» Problems to solve:
A - Could you reproduce word for word the stretch of the project_only thread below from "Then when the" through "other project's instance."?
B - Can you carry on the project_only thread below, picking up right after its final line?

» Text block:
Re: [nova][dev][ops] can we get rid of 'project_only' in the DB layer?

18 Feb 2019


      On Mon, 18 Feb 2019 13:16:38 +0800, He Jie Xu <soulxu@gmail.com> wrote:
...
Add the maillist back, I missed from the previous reply...
melanie witt <melwittt@gmail.com <mailto:melwittt@gmail.com>> 于2019年2 
月16日周六 上午12:22写道：
Thanks for the reply, Alex. Response is inline.
On Fri, 15 Feb 2019 15:49:19 +0800, He Jie Xu <soulxu@gmail.com
    <mailto:soulxu@gmail.com>> wrote:
     > We need to ensure all the APIs check the policy with real instance's
     > project and user id, like this
     >
    https://github.com/openstack/nova/blob/master/nova/api/openstack/compute/eva...
     > Otherwise, any user can get any other tenant's instance.
     >
     > Some of APIs doesn't check like this, for example:
     >
    https://github.com/openstack/nova/blob/master/nova/api/openstack/compute/att...
While I agree with this (policy check instance project/user instead of
    request context project/user), I'm not sure it's related to the
    project_only=True at the database layer. The project_only=True at the
    database layer only enforces request context project, which is what the
    second example here will also do, if policy contains
    'project_id:%(project_id)s'. It seems to me that if we remove
    project_only=True from the database layer, we will get proper
    enforcement of request context project/user by the existing policy
    checks, if the policy is configured as such. And we default policy to
    either rule:admin_api or rule:admin_or_owner:
https://docs.openstack.org/nova/latest/configuration/sample-policy.html
So, it seems to me that changing policy enforcement from request
    context
    project/user => instance project/user would be a separate change.
    Please
    let me know if I'm misunderstanding you.
One thing I do notice though, in your first example, is that the
    get_instance is done _before_ the policy check, which would need to be
    moved after the policy check, in the same change that would remove
    project_only=True. So I'm glad you pointed that out.
Emm...no, the first example is the right example.
project_only=True will ensure db call return the instance belong to the 
project
in the request context. If project_only=False, the db call may return 
other project's
instance.
Then when the rule is 'project_id:%(project_id)s' and the target is 
instance's project_id,
the policy enforcement will ensure the request context's project id 
match the instance's project_id,
then the user won't get other project's instance.
Right, that is the proposal in this email. That we should remove 
project_only=True and let the API policy check handle whether or not the 
user from a different project is allowed to get the instance. Otherwise, 
users are not able to use policy to control the behavior because it is 
hard-coded in the database layer.

I was trying to say that adding the instance.project_id target seems 
unrelated to the issue about removing project_only=True.
...
> I'm trying to memory why we didn't do that in the beginning,
    sounds like
     > we refused to support user-id based policy. But
     > in the end for the backward-campatible for the user like CERN, we
     > support user-id based policy for few APIs.
     >
    https://review.openstack.org/#/q/topic:bp/user_id_based_policy_enforcement+(...)
     >
     > This is probably why some APIs checks policy with real instance's
     > project id and user id and some APIs not.

» Supplied data:
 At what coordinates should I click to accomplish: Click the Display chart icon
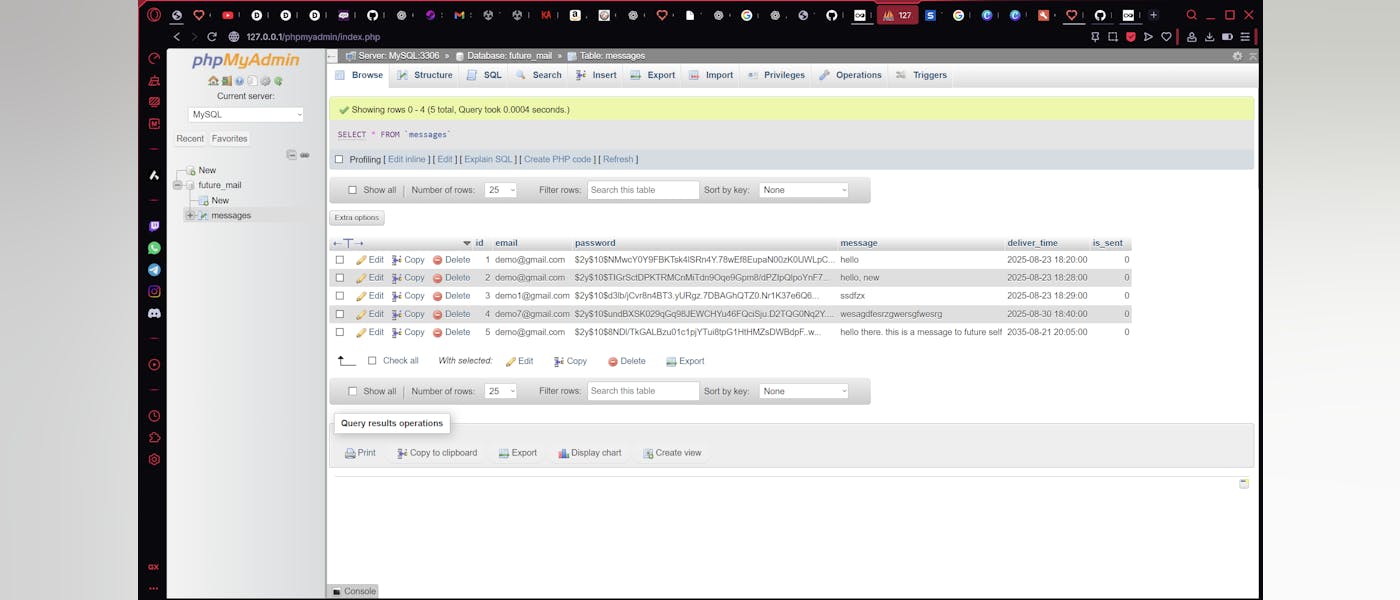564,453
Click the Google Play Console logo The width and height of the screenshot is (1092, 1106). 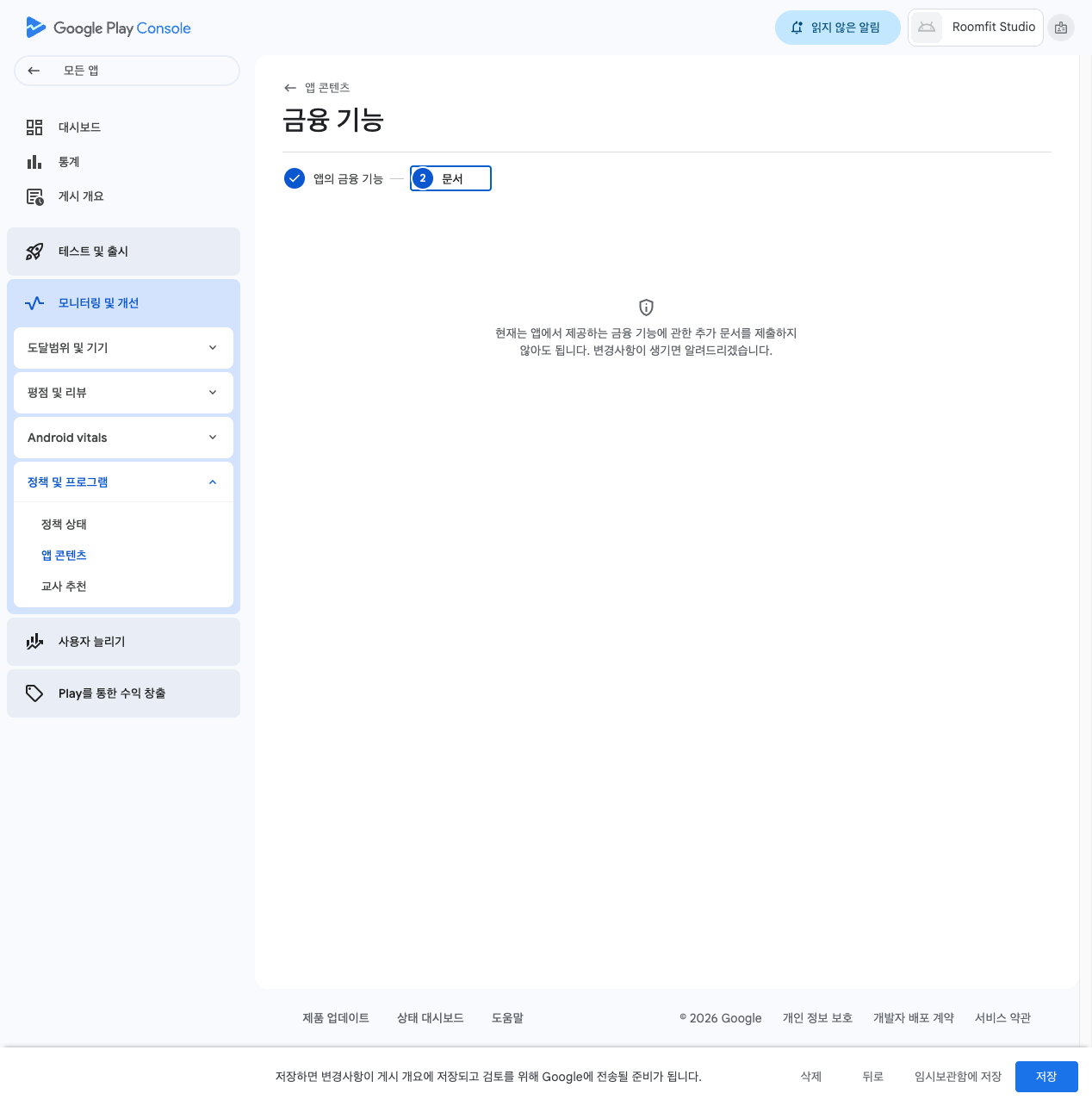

» Results by task:
A -
Then when the rule is 'project_id:%(project_id)s' and the target is 
instance's project_id,
the policy enforcement will ensure the request context's project id 
match the instance's project_id,
then the user won't get other project's instance.

B -
     >
     > melanie witt <melwittt@gmail.com <mailto:melwittt@gmail.com>
    <mailto:melwittt@gmail.com <mailto:melwittt@gmail.com>>> 于2019年2
     > 月15日周五 上午1:23写道：
     >
     >     Hey all,
     >
     >     Recently, we had a customer try the following command as a
    non-admin
     >     with a policy role granted in policy.json to allow live migrate:
     >
     >         "os_compute_api:os-migrate-server:migrate_live":
    "rule:admin_api or
     >     role:Operator"
     >
     >     The scenario is that they have a server in project A and a
    user in
     >     project B with role:Operator and the user makes a call to
    live migrate
     >     the server.
     >
     >     But when they call the API, they get the following error
    response:
     >
     >         {"itemNotFound": {"message": "Instance <uuid server 1>
    could not be
     >     found.", "code": 404}}
     >
     >     A superficial look through the code shows that the live
    migrate should
     >     work, because we have appropriate policy checks in the API,
    and the
     >     request makes it past those checks because the policy.json
    has been set
     >     correctly.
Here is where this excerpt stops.